===== EXTRACTED RECORDS =====
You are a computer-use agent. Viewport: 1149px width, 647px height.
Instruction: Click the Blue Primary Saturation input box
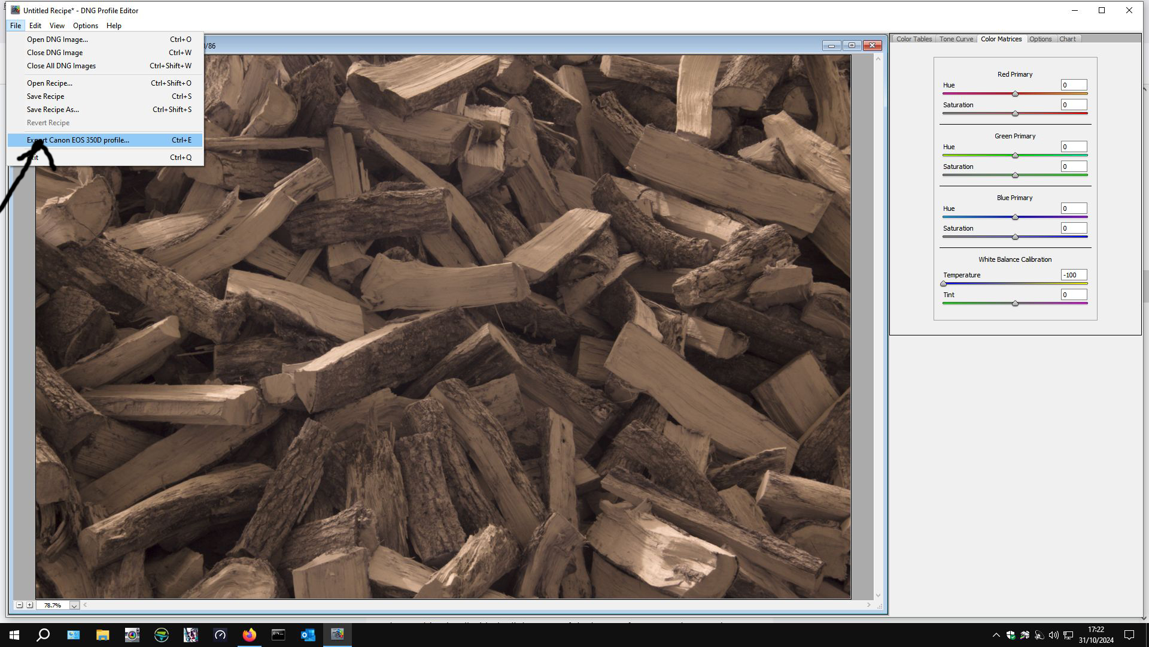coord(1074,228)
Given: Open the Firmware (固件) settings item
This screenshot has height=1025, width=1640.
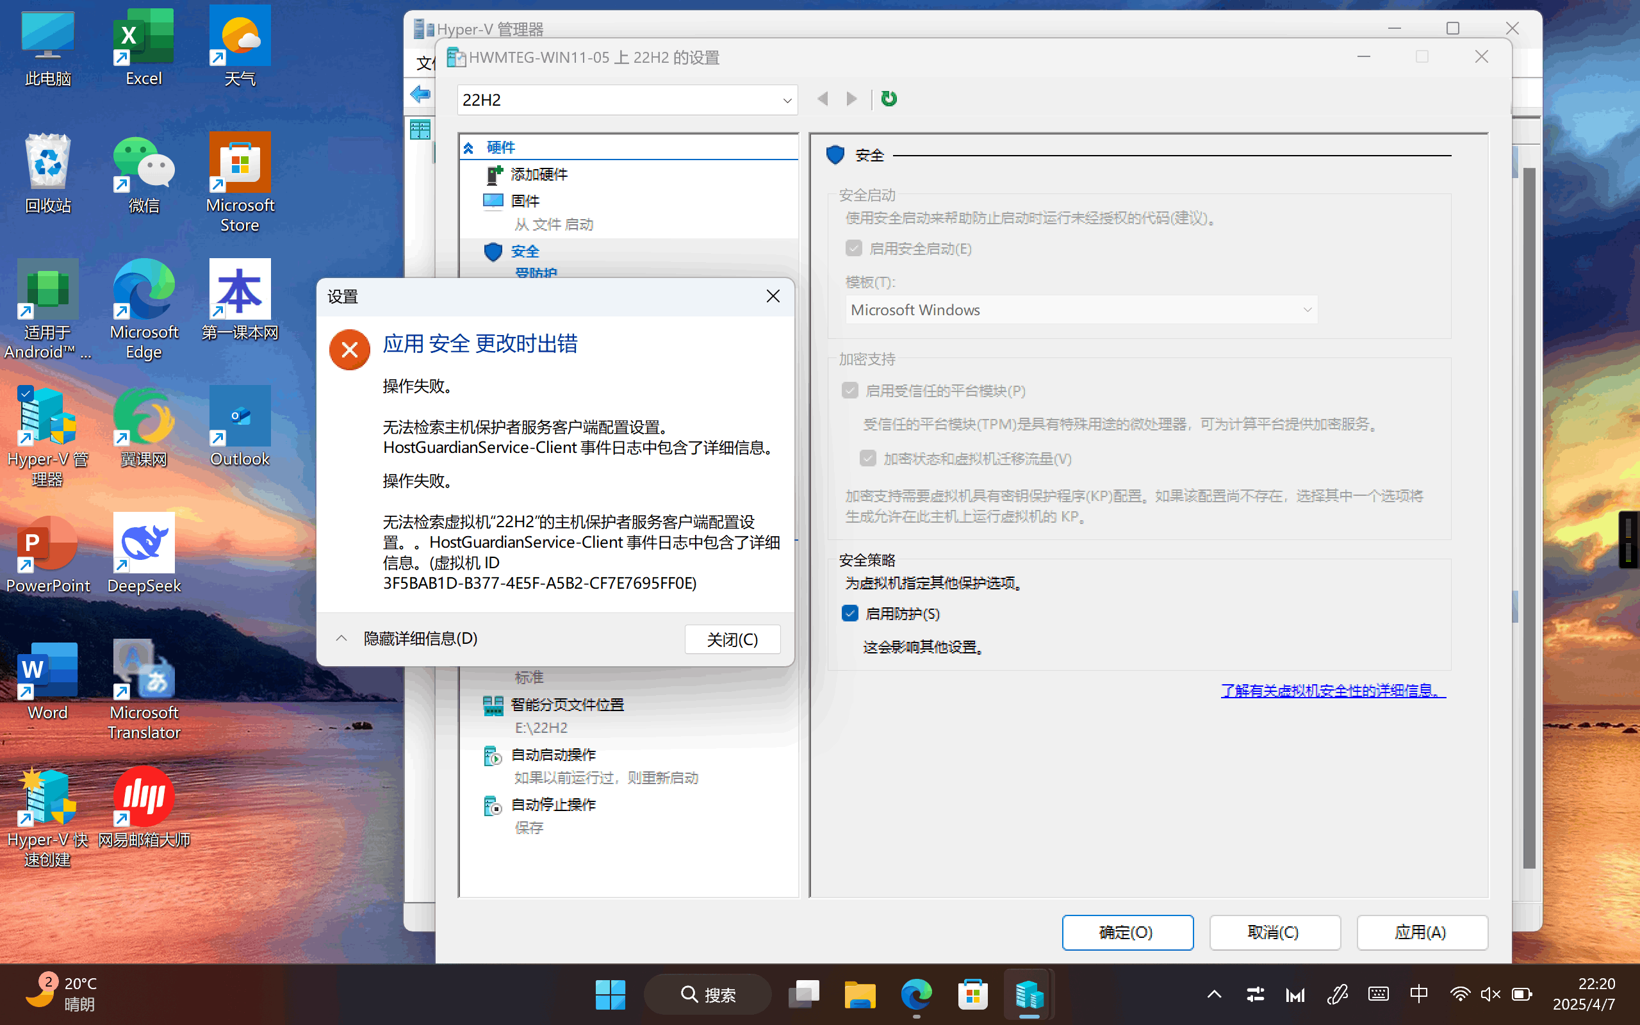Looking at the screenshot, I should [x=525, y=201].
=====
===== EXTRACTED RECORDS =====
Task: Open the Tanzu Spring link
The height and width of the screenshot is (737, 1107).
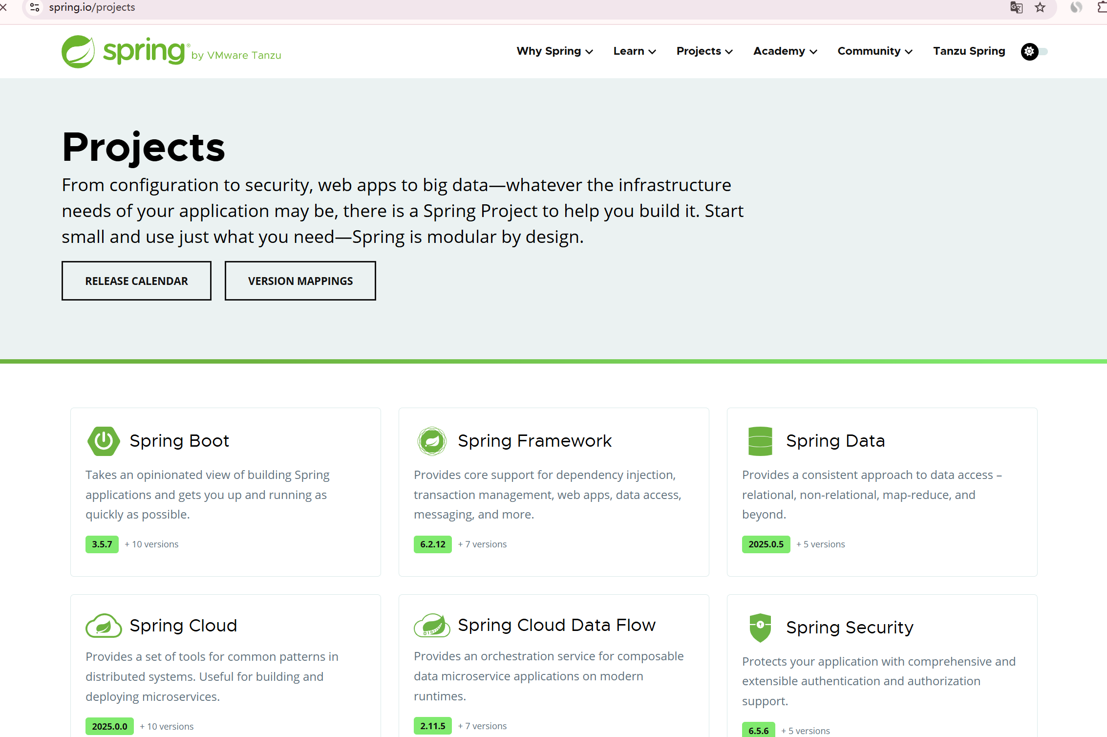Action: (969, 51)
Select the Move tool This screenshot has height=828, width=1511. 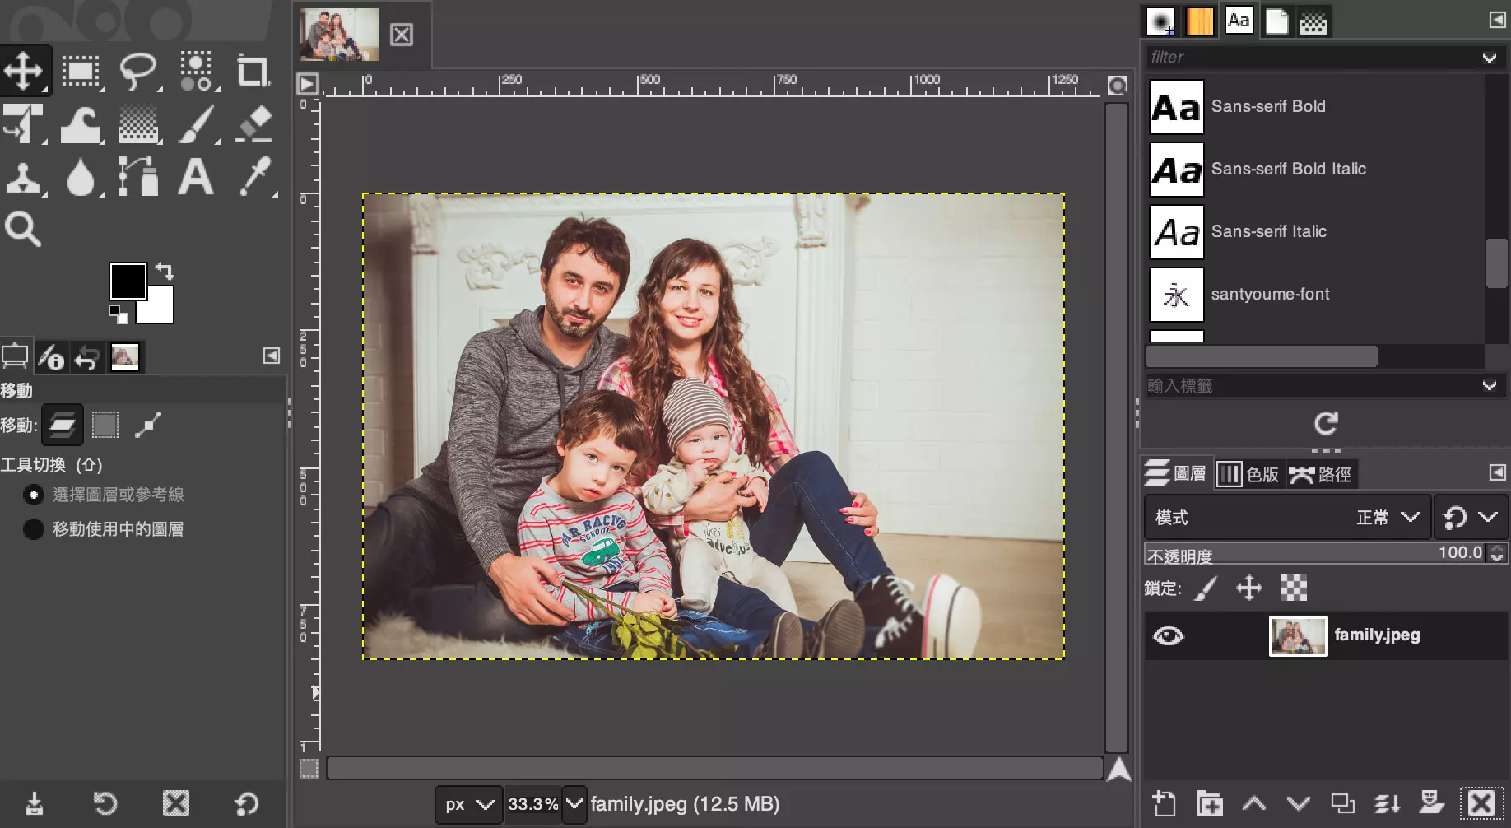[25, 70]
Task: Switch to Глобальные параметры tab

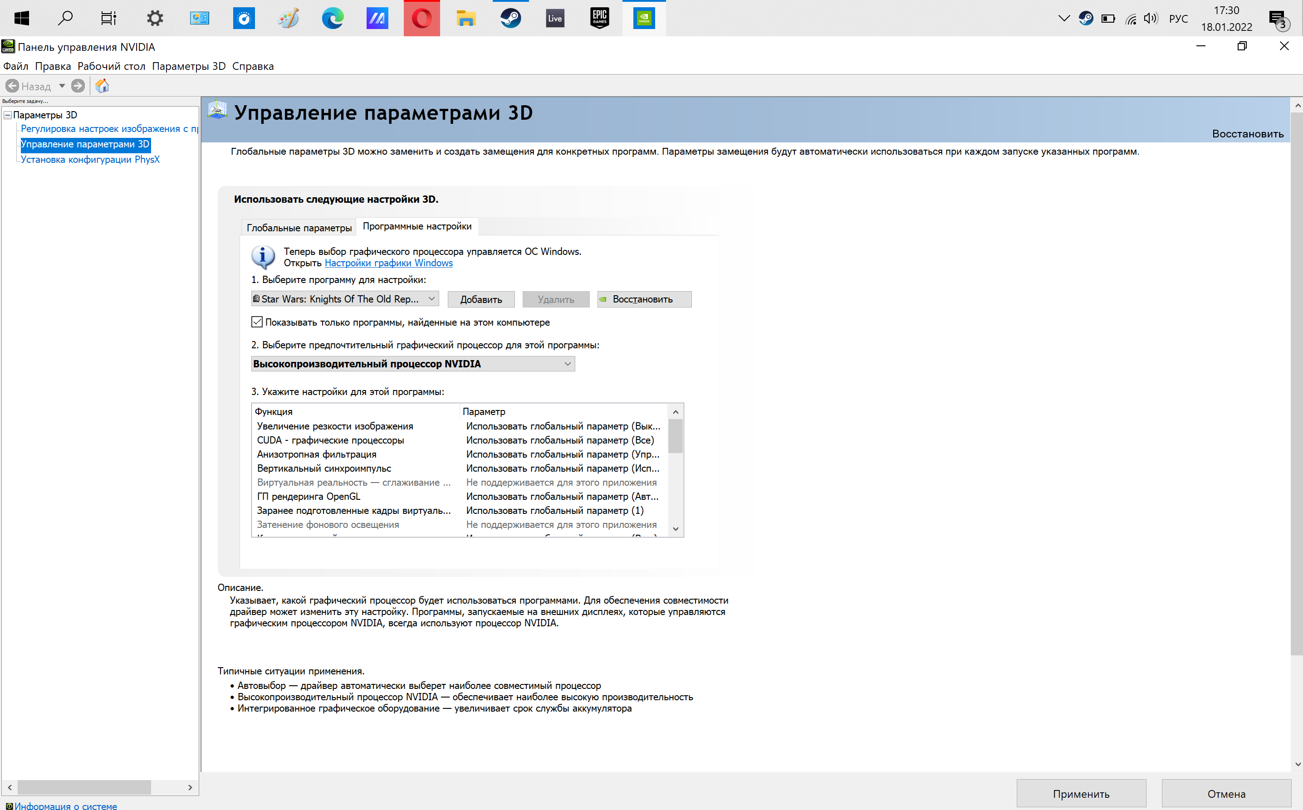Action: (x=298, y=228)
=====
===== EXTRACTED RECORDS =====
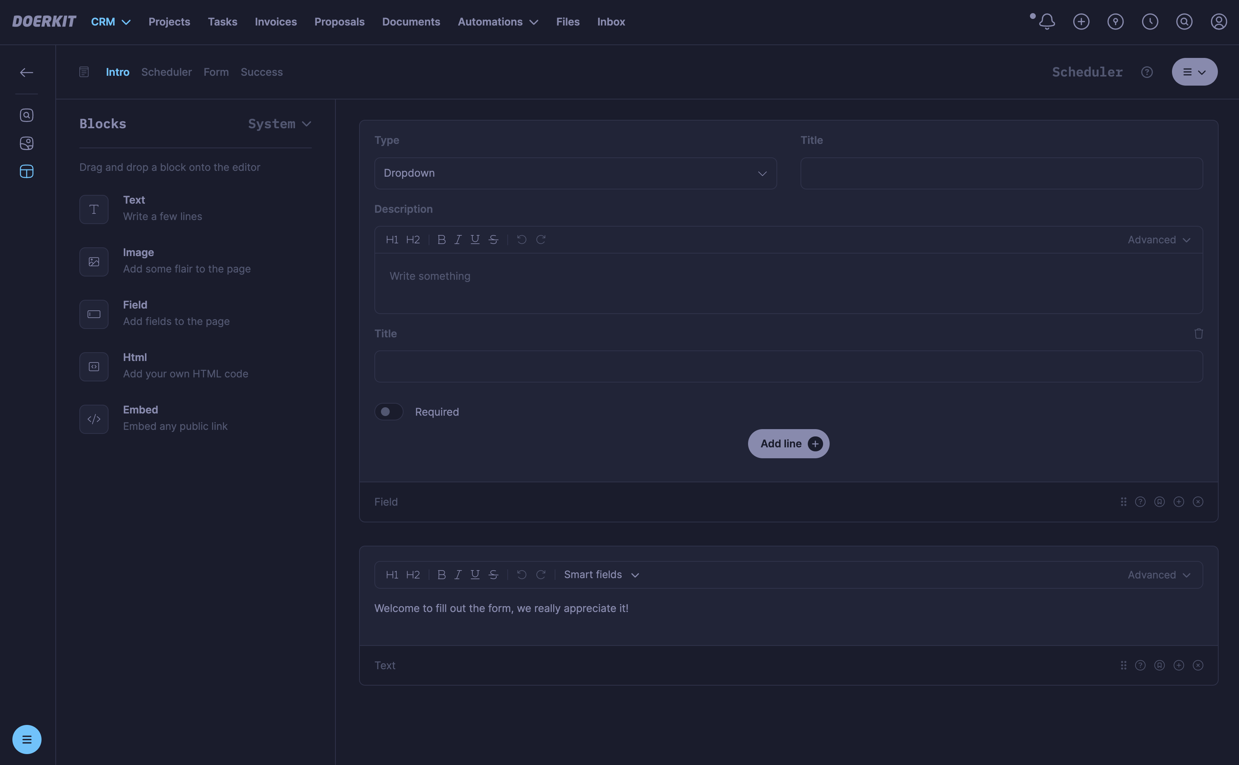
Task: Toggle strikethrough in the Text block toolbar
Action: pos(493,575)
=====
● TASK TO CARRY OUT
Whenever the string "Open" shows up in a line of the records, copy that line.

● WRITTEN ANSWER
Given: Open the Firmware (固件) settings item
Task: Open the Tanzu Spring link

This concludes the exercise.